- Location of Cross Roads in Denton County, Texas
- Coordinates: 33°14′20″N 97°00′16″W﻿ / ﻿33.23889°N 97.00444°W
- Country: United States
- State: Texas
- County: Denton

Area
- • Total: 6.80 sq mi (17.61 km^{2})
- • Land: 6.72 sq mi (17.41 km^{2})
- • Water: 0.077 sq mi (0.20 km^{2})
- Elevation: 600 ft (180 m)

Population (2020)
- • Total: 1,744
- • Density: 225.5/sq mi (87.06/km^{2})
- Time zone: UTC-6 (Central (CST))
- • Summer (DST): UTC-5 (CDT)
- ZIP code: 76227
- Area code: 940
- FIPS code: 48-17852
- GNIS feature ID: 2412391
- Website: www.crossroadstx.gov

= Cross Roads, Texas =

Town in Denton County, Texas, United States

Cross Roads is a town in Denton County, Texas, United States.
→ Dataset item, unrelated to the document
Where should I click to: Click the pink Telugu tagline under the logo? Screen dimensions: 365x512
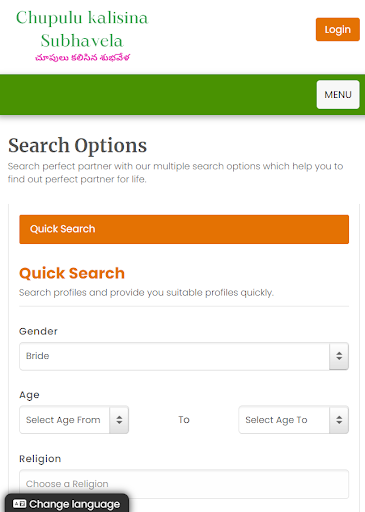82,58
The population was 1,744 in 2020.

==Geography==
According to the United States Census Bureau, the town has a total area of 6.9 sqmi, all land.

==Demographics==

Cross Roads racial composition as of 2020 (NH = Non-Hispanic)
| Race | Number | Percentage |
|---|---|---|
| White (NH) | 1,194 | 68.46% |
| Black or African American (NH) | 140 | 8.03% |
| Native American or Alaska Native (NH) | 9 | 0.52% |
| Asian (NH) | 47 | 2.69% |
| Pacific Islander (NH) | 3 | 0.17% |
| Some Other Race (NH) | 8 | 0.46% |
| Mixed/Multi-Racial (NH) | 102 | 5.85% |
| Hispanic or Latino | 241 | 13.82% |
| Total | 1,744 |  |

As of the 2020 United States census, there were 1,744 people, 357 households, and 312 families residing in the town.

Historical population
| Census | Pop. | Note | %± |
| 1980 | 302 |  | — |
| 1990 | 361 |  | 19.5% |
| 2000 | 603 |  | 67.0% |
| 2010 | 1,563 |  | 159.2% |
| 2020 | 1,744 |  | 11.6% |
U.S. Decennial Census

== Education ==
Cross Roads is served by Aubrey Independent School District (in parts of northern Cross Roads) and Denton Independent School District (in the rest of the city).

Providence Elementary School serves most of Denton ISD Cross Roads, while a section is zoned to Cross Oaks Elementary School. All of the Denton ISD portion is zoned to Rodriguez Middle School, and Braswell High School.

The majority of Denton County, Cross Roads included, is in the boundary of North Central Texas College.